**EXERCISE INSTRUCTIONS:** Each record is to be printed again precisely as it reads.

[Data items]
###

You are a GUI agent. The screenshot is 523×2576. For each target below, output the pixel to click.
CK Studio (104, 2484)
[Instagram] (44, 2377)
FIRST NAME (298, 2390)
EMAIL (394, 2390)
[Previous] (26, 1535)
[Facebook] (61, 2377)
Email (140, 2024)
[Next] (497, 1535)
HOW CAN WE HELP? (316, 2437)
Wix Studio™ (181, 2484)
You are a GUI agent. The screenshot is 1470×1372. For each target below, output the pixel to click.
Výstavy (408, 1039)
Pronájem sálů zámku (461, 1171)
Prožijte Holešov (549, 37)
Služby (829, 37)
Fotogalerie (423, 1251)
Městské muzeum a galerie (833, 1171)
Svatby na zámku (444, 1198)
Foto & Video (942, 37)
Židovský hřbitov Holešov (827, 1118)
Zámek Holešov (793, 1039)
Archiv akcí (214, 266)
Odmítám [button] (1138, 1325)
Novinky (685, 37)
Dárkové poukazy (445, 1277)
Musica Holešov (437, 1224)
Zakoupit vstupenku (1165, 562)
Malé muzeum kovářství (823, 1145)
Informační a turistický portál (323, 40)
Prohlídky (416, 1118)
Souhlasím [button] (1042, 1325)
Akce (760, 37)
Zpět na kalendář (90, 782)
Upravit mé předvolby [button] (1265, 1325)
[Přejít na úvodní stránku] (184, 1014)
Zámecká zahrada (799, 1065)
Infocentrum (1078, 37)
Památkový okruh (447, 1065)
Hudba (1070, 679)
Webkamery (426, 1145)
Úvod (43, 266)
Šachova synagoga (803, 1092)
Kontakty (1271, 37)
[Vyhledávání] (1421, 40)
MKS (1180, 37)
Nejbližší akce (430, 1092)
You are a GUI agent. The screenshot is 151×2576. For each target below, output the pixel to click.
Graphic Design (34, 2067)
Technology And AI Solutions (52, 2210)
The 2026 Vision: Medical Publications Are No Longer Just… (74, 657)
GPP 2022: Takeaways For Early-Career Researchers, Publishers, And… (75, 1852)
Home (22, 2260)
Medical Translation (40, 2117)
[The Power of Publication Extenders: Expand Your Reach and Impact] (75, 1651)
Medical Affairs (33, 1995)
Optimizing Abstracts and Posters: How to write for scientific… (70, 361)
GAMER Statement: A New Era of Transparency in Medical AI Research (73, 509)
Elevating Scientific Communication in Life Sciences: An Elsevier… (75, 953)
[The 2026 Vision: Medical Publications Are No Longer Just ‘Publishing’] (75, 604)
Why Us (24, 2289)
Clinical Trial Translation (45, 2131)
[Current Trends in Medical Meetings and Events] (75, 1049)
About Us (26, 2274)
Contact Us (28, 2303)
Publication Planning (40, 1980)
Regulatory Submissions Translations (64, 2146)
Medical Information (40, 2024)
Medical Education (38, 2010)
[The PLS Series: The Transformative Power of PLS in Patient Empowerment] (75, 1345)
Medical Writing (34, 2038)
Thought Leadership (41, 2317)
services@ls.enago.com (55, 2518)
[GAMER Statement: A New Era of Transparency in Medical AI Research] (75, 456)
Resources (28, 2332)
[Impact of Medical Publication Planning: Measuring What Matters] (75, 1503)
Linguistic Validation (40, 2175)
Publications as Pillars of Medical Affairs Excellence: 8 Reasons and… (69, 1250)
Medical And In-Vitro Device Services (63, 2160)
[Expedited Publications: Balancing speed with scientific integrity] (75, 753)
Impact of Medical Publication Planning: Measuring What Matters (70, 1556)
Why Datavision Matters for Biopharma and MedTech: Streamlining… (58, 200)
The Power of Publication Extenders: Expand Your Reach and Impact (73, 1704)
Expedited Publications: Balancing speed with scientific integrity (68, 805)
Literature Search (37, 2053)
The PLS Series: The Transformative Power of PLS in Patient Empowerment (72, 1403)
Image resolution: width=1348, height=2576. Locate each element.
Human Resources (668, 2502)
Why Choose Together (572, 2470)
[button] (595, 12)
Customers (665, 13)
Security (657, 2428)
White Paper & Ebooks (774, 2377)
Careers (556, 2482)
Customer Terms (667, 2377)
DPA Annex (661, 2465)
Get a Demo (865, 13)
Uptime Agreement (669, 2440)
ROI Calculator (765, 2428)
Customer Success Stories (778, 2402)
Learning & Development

###

**RESPONSE TO THIS TASK:**
You are a GUI agent. The screenshot is 523×2576. For each target below, output the pixel to click.
CK Studio (104, 2484)
[Instagram] (44, 2377)
FIRST NAME (298, 2390)
EMAIL (394, 2390)
[Previous] (26, 1535)
[Facebook] (61, 2377)
Email (140, 2024)
[Next] (497, 1535)
HOW CAN WE HELP? (316, 2437)
Wix Studio™ (181, 2484)
You are a GUI agent. The screenshot is 1470×1372. For each target below, output the pixel to click.
Výstavy (408, 1039)
Pronájem sálů zámku (461, 1171)
Prožijte Holešov (549, 37)
Služby (829, 37)
Fotogalerie (423, 1251)
Městské muzeum a galerie (833, 1171)
Svatby na zámku (444, 1198)
Foto & Video (942, 37)
Židovský hřbitov Holešov (827, 1118)
Zámek Holešov (793, 1039)
Archiv akcí (214, 266)
Odmítám [button] (1138, 1325)
Novinky (685, 37)
Dárkové poukazy (445, 1277)
Musica Holešov (437, 1224)
Zakoupit vstupenku (1165, 562)
Malé muzeum kovářství (823, 1145)
Informační a turistický portál (323, 40)
Prohlídky (416, 1118)
Souhlasím [button] (1042, 1325)
Akce (760, 37)
Zpět na kalendář (90, 782)
Upravit mé předvolby [button] (1265, 1325)
[Přejít na úvodní stránku] (184, 1014)
Zámecká zahrada (799, 1065)
Infocentrum (1078, 37)
Památkový okruh (447, 1065)
Hudba (1070, 679)
Webkamery (426, 1145)
Úvod (43, 266)
Šachova synagoga (803, 1092)
Kontakty (1271, 37)
[Vyhledávání] (1421, 40)
MKS (1180, 37)
Nejbližší akce (430, 1092)
You are a GUI agent. The screenshot is 151×2576. For each target below, output the pixel to click.
Graphic Design (34, 2067)
Technology And AI Solutions (52, 2210)
The 2026 Vision: Medical Publications Are No Longer Just… (74, 657)
GPP 2022: Takeaways For Early-Career Researchers, Publishers, And… (75, 1852)
Home (22, 2260)
Medical Translation (40, 2117)
[The Power of Publication Extenders: Expand Your Reach and Impact] (75, 1651)
Medical Affairs (33, 1995)
Optimizing Abstracts and Posters: How to write for scientific… (70, 361)
GAMER Statement: A New Era of Transparency in Medical AI Research (73, 509)
Elevating Scientific Communication in Life Sciences: An Elsevier… (75, 953)
[The 2026 Vision: Medical Publications Are No Longer Just ‘Publishing’] (75, 604)
Why Us (24, 2289)
Clinical Trial Translation (45, 2131)
[Current Trends in Medical Meetings and Events] (75, 1049)
About Us (26, 2274)
Contact Us (28, 2303)
Publication Planning (40, 1980)
Regulatory Submissions Translations (64, 2146)
Medical Information (40, 2024)
Medical Education (38, 2010)
[The PLS Series: The Transformative Power of PLS in Patient Empowerment] (75, 1345)
Medical Writing (34, 2038)
Thought Leadership (41, 2317)
services@ls.enago.com (55, 2518)
[GAMER Statement: A New Era of Transparency in Medical AI Research] (75, 456)
Resources (28, 2332)
[Impact of Medical Publication Planning: Measuring What Matters] (75, 1503)
Linguistic Validation (40, 2175)
Publications as Pillars of Medical Affairs Excellence: 8 Reasons and… (69, 1250)
Medical And In-Vitro Device Services (63, 2160)
[Expedited Publications: Balancing speed with scientific integrity] (75, 753)
Impact of Medical Publication Planning: Measuring What Matters (70, 1556)
Why Datavision Matters for Biopharma and MedTech: Streamlining… (58, 200)
The Power of Publication Extenders: Expand Your Reach and Impact (73, 1704)
Expedited Publications: Balancing speed with scientific integrity (68, 805)
Literature Search (37, 2053)
The PLS Series: The Transformative Power of PLS in Patient Empowerment (72, 1403)
Image resolution: width=1348, height=2576. Locate each element.
Human Resources (668, 2502)
Why Choose Together (572, 2470)
[button] (595, 12)
Customers (665, 13)
Security (657, 2428)
White Paper & Ebooks (774, 2377)
Careers (556, 2482)
Customer Terms (667, 2377)
DPA Annex (661, 2465)
Get a Demo (865, 13)
Uptime Agreement (669, 2440)
ROI Calculator (765, 2428)
Customer Success Stories (778, 2402)
Learning & Development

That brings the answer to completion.